(DIRECTIVE): Reproduce the data verbatim, starting with the line that contains "How do I perform: Open the three-dot" and going on through the line that contains "coord(147,1431)", both included.

(ENTRIES PROVIDED):
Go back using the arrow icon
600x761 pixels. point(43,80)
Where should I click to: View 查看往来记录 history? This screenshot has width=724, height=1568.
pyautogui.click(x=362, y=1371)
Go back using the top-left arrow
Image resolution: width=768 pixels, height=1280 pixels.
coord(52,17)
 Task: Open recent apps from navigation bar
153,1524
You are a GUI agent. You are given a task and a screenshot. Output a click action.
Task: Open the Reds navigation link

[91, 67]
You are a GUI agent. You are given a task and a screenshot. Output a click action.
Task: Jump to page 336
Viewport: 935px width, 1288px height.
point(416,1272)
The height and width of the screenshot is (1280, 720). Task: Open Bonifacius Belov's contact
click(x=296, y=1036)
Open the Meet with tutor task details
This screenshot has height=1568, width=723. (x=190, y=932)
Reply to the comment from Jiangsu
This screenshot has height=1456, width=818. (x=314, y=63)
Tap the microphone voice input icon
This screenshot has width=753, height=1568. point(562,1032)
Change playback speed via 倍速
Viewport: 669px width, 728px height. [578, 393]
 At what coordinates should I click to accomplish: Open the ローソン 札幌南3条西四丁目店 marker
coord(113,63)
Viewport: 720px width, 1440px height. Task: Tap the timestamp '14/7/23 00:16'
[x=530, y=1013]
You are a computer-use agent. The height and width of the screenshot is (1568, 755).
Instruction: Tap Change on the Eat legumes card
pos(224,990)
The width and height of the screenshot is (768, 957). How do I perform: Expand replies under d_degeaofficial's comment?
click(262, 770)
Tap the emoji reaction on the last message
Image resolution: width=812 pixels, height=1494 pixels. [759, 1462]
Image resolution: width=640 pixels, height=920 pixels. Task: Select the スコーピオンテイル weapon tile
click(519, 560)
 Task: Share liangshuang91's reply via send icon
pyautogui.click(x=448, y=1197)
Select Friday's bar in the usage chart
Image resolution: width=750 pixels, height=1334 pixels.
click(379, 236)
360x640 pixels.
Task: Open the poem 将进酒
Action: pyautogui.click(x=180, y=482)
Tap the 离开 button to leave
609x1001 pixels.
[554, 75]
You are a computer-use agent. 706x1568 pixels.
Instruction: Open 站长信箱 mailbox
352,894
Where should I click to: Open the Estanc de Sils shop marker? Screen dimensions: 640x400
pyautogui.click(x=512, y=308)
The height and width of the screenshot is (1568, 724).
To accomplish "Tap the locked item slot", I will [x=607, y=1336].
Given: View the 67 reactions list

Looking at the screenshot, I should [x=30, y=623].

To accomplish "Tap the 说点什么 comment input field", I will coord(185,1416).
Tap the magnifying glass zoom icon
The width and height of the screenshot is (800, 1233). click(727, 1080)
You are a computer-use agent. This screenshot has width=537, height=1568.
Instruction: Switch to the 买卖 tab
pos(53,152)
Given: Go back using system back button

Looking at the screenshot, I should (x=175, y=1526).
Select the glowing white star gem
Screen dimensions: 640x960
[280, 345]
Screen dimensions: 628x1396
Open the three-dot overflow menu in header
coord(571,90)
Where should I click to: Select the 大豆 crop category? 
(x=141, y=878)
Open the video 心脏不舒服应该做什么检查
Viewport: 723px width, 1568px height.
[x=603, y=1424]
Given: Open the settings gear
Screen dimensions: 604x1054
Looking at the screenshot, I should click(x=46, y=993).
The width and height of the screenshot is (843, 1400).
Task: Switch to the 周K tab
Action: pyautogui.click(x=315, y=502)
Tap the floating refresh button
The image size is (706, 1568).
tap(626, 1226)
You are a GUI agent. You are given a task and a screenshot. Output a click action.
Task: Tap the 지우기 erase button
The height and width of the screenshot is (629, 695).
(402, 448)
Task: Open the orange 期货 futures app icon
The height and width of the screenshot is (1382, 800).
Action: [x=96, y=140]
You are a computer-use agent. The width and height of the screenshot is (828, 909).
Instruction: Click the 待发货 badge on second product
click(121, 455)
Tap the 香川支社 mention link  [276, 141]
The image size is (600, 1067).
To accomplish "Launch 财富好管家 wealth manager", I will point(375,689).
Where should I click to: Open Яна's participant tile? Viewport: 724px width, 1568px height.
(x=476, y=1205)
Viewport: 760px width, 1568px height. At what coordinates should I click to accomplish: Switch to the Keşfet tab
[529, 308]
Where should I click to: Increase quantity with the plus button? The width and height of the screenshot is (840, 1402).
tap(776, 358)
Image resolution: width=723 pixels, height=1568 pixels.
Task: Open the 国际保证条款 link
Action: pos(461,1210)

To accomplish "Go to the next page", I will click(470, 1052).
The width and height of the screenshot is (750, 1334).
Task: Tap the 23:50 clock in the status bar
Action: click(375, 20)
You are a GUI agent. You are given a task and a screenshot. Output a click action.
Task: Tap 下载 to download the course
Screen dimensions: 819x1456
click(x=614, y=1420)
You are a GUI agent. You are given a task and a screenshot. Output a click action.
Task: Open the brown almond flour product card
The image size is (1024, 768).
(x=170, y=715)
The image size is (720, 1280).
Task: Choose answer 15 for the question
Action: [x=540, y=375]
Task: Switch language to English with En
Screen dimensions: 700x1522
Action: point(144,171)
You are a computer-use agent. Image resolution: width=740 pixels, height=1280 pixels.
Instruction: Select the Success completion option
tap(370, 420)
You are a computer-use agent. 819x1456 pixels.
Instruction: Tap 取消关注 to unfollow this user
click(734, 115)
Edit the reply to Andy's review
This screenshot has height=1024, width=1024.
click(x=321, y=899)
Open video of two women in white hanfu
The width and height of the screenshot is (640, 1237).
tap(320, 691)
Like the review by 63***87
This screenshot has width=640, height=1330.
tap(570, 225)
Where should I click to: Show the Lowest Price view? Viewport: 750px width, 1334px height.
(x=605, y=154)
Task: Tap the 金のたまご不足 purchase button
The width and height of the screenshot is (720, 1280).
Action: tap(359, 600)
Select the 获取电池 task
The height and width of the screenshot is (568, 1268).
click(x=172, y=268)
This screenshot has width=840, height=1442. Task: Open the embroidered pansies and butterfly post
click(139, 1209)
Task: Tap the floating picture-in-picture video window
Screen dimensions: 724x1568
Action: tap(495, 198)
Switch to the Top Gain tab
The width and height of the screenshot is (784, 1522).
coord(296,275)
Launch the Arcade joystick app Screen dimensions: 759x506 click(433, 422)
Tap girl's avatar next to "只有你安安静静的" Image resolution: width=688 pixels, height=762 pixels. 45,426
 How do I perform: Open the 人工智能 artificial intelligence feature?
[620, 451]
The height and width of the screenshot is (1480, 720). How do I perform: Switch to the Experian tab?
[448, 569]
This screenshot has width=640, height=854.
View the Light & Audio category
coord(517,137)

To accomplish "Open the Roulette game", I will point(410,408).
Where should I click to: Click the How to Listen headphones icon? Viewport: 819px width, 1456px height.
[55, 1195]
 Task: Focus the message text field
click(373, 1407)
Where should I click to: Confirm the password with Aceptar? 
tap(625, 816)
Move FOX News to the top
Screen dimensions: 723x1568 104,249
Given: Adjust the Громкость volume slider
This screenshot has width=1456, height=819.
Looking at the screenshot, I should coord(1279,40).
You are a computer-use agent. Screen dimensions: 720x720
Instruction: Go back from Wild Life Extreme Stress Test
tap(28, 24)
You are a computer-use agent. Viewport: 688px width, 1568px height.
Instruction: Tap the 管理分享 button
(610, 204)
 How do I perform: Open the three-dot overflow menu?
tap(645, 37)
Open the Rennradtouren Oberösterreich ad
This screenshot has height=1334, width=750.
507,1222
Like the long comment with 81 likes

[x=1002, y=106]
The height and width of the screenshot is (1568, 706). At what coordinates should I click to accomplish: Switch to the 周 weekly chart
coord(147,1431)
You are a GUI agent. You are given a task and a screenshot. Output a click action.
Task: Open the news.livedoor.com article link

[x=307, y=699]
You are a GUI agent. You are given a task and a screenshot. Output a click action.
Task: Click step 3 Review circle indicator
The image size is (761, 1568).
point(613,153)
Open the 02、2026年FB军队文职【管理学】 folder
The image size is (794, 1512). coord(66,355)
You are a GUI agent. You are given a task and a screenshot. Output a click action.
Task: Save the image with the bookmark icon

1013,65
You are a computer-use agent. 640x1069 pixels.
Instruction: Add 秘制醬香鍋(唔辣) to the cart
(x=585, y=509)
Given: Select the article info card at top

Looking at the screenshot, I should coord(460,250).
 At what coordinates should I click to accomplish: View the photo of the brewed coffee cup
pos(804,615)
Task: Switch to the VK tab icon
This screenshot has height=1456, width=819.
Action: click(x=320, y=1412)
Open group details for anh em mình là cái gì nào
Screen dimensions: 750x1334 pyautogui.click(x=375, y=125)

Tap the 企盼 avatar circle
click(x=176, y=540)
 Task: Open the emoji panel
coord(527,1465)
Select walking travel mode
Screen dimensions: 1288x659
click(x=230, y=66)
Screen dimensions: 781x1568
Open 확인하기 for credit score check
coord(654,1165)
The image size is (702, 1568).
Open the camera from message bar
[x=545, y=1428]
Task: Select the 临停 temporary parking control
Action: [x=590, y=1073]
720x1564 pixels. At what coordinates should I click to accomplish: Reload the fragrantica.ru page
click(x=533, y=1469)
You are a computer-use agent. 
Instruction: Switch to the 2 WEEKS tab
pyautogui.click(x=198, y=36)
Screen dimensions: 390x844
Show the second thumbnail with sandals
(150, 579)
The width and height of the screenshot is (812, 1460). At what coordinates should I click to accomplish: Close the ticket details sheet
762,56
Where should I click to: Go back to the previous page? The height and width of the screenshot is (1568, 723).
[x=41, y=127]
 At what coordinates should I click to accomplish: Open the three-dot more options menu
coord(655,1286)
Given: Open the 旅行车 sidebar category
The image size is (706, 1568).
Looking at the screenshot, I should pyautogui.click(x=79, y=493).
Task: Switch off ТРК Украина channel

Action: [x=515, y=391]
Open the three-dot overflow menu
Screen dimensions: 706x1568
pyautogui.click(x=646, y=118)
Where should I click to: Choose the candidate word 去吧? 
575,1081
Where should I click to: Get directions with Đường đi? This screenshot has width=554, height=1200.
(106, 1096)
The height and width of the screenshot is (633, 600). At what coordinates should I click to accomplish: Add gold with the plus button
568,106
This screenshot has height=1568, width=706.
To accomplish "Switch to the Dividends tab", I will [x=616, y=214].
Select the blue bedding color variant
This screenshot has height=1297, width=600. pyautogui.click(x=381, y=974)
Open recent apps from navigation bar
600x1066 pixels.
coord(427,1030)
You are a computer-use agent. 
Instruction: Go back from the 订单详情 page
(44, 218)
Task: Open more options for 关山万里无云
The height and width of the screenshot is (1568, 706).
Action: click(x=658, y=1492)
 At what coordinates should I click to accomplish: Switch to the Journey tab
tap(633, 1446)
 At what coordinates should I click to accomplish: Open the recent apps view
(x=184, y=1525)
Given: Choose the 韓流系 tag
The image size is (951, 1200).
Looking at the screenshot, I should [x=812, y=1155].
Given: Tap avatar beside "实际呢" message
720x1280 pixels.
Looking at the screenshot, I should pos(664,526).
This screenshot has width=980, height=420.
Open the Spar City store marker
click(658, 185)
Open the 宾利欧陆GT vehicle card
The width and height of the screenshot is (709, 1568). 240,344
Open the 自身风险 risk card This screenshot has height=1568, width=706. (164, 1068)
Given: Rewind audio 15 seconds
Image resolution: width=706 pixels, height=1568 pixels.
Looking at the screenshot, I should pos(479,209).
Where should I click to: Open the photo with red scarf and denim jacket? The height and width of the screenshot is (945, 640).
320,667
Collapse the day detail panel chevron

(EXPECTED OUTPUT):
 How do I perform: Open the three-dot overflow menu?
tap(645, 37)
Open the Rennradtouren Oberösterreich ad
This screenshot has height=1334, width=750.
507,1222
Like the long comment with 81 likes

[x=1002, y=106]
The height and width of the screenshot is (1568, 706). At what coordinates should I click to accomplish: Switch to the 周 weekly chart
coord(147,1431)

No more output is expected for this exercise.